🔬 Research Summary by Maggie Delano, an Assistant Professor of Engineering at Swarthmore College whose research focuses on developing medical devices for chronic diseases and inclusive engineering design.
[Original paper by Kendra Albert and Maggie Delano]
Overview: Considering sex and gender in medical machine learning research may help improve health outcomes, especially for underrepresented groups such as transgender people. However, medical machine learning research tends to make incorrect assumptions about sex and gender that limit model performance. In this paper, we provide an overview of the use of sex and gender in machine learning models, discuss the limitations of current research through a case study on predicting HIV risk, and provide recommendations for how future research can do better by incorporating richer representations of sex and gender.
Introduction
False assumptions about sex, gender, and their intersections are deeply embedded in society, and medical machine learning is no exception. We reviewed over two dozen medical machine learning papers in our recent paper. We found that sex and gender are almost universally considered binary variables, with frequent substitution of sex for gender and vice versa.

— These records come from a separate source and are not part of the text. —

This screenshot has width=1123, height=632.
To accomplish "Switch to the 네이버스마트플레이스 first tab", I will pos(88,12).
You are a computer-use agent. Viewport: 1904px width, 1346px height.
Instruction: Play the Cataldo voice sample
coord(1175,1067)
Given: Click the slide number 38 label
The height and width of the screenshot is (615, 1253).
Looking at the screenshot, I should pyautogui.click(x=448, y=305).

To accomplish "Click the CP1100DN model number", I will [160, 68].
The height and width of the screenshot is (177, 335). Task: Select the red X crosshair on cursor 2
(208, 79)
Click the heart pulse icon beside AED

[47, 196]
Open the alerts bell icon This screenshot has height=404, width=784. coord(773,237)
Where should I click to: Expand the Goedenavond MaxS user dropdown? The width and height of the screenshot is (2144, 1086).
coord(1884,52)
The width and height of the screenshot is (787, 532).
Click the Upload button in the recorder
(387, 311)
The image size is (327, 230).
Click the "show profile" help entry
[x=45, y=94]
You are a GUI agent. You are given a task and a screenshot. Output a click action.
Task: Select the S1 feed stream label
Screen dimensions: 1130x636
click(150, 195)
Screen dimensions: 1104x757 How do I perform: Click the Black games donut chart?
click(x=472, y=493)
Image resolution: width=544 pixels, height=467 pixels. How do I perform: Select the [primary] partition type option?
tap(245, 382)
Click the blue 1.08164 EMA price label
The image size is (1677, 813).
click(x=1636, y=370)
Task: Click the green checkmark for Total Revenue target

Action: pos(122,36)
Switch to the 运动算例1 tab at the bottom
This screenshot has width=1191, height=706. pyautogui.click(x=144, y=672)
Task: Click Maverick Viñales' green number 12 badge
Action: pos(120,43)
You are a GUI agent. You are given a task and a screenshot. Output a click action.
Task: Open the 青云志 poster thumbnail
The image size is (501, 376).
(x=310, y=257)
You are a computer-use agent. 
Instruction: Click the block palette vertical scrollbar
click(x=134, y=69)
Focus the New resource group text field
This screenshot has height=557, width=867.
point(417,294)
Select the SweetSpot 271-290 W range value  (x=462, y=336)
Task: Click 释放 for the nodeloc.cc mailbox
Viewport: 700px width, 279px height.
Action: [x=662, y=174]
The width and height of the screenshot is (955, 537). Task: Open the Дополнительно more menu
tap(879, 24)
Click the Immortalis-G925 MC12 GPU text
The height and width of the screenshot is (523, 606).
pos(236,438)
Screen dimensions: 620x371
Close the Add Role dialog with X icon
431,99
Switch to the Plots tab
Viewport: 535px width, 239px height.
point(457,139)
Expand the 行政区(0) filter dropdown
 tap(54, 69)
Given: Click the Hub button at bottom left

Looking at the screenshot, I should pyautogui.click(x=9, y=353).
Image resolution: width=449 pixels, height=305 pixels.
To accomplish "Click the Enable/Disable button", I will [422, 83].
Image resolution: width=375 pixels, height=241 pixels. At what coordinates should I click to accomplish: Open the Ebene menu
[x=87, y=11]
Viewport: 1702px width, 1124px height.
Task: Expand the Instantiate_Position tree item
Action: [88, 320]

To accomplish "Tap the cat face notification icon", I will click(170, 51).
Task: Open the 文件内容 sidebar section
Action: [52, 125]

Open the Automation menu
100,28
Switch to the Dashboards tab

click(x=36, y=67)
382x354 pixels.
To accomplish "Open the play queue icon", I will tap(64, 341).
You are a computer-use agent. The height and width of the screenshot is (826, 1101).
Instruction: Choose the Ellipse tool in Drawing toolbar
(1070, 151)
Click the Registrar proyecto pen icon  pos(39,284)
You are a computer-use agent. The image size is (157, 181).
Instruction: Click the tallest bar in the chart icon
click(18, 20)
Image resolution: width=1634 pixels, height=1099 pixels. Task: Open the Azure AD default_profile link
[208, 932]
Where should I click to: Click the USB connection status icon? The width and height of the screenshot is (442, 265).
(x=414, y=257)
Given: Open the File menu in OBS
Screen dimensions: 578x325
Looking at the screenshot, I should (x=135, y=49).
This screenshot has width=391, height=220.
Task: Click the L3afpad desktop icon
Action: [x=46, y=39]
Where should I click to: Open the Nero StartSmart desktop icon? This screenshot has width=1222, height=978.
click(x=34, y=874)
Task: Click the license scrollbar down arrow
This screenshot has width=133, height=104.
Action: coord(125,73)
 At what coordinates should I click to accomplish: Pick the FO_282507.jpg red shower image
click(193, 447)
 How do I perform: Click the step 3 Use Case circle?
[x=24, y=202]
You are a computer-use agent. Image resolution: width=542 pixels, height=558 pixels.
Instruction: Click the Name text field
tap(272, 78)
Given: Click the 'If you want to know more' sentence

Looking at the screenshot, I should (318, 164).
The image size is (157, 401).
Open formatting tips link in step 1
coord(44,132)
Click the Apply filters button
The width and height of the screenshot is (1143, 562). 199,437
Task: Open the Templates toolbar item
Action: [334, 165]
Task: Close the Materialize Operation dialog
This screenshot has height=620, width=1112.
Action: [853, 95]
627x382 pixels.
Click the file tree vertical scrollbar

Not only are sex and gender not binary, but their use in machine learning is indirect: they serve as proxies for variables that may have more direct clinical relevance, such as hormone status, diet, or genetics. However, without a better understanding of what sex and gender are proxies for, models trained using these data will perform worse for anyone who deviates from the average. We encourage any researchers developing or using models incorporating sex and/or gender to educate themselves about sex/gender, work in teams with a range of competencies, and focus on untangling the variables most predictive for their work.
Key Insights
Sex Is Not A Binary Variable
While the binary sex variable in a machine learning model might seem straightforward, it is more complex. Sex acts as a proxy for a variety of biological and sociocultural variables. This includes not only biological attributes commonly associated with a given sex, like hormone status or chromosomes, but also gendered practices, such as diet or exercise patterns that imprint on the body. With sex as a “stand-in” for so many different variables, the predictive power of a machine learning model is reduced, especially for individuals that deviate from the average individual in the training set. This exacerbates existing issues with model transferability and means performance will be especially worse for historically marginalized populations such as transgender people.
As transgender people have become more accepted in society, there’s been increasing recognition that sex and gender are distinct, though entwined, concepts. However, this acceptance has not yet translated to improvements in how sex and gender are used in medical machine learning models. We reviewed over two dozen medical machine learning papers published since 2016 and found that these papers overwhelmingly continue to use binary sex variables. In some cases, authors use the word “gender” to refer to this variable, even though the labels are “M” and “F.” This is a phenomenon we call sex/gender slippage, where the presumed concordance of sex and gender leads to the frequent substitution for one variable with the other.
Sex Confusion
The trouble with relying on a binary sex variable is apparent when one considers the confusion that can result when using it in a medical context. Many transgender people choose to update their identifying documents to match their gender. This is not only affirming but may also be necessary for safety reasons. When a transgender person receives medical care, it may not be clear from their medical records whether the listed sex is the sex they were assigned at birth or a sex that reflects their current gender identity. This is what we call “sex confusion.” EHRs introduced a gender identity field to try to address this issue. However, our research suggests that in many cases, the gender identity field is used more for avoiding misgendering patients, not necessarily to consider it for delivering medical care. Many clinicians consider sex assigned at birth more important than gender identity, even when it may not be relevant for care in a given context. We call this “sex obsession.”
Doing Better
When machine learning models use sex and/or gender variables, they must reconcile not only with sex confusion (knowing whether something is sex assigned at birth or not) but also with sex obsession (the idea that what really “matters” is sex assigned at birth). We advocate for researchers to approach model development with a mindset of designing from the margins by focusing on increasing data richness.
A design from the margins approach centers on people historically decentered. One way to do this in a machine learning context is data richness. Rather than only using a binary variable for sex or gender, consider using a variety of variables that might be relevant to the research question and include additional information such as disease onset, phenotype, etc. By focusing on data richness, researchers can build more predictive models and have a deeper understanding of which variables improve model performance, thereby potentially improving performance for groups not served by a binary approach. This improves outcomes for underrepresented groups and everyone, as there is a more foundational understanding of the predictive variables.
Between the lines
Funding institutions and journals have called for increased consideration of sex and gender in clinical research. However, without avoiding the pitfalls we describe in our paper, this research may have a limited impact, especially for the marginalized groups this consideration is intended to help. Designing from the margins and focusing on data richness take time but can positively impact everyone.
Moving beyond binary sex variables requires a mindset shift and new clinical research and research methods. Researchers must be willing to take things slow and consider which variables to incorporate into their models. Unfortunately, which variables to include might not be clear as medical research has historically held many of the same false assumptions that medical machine learning research has. More support for basic research will be needed to help researchers investigate further rather than falling back on existing approaches. Funding institutions and journals will need to weigh the costs of continuing to support work that relies on binary sex variables and how to support the development of new models and datasets while recognizing that all research has limitations.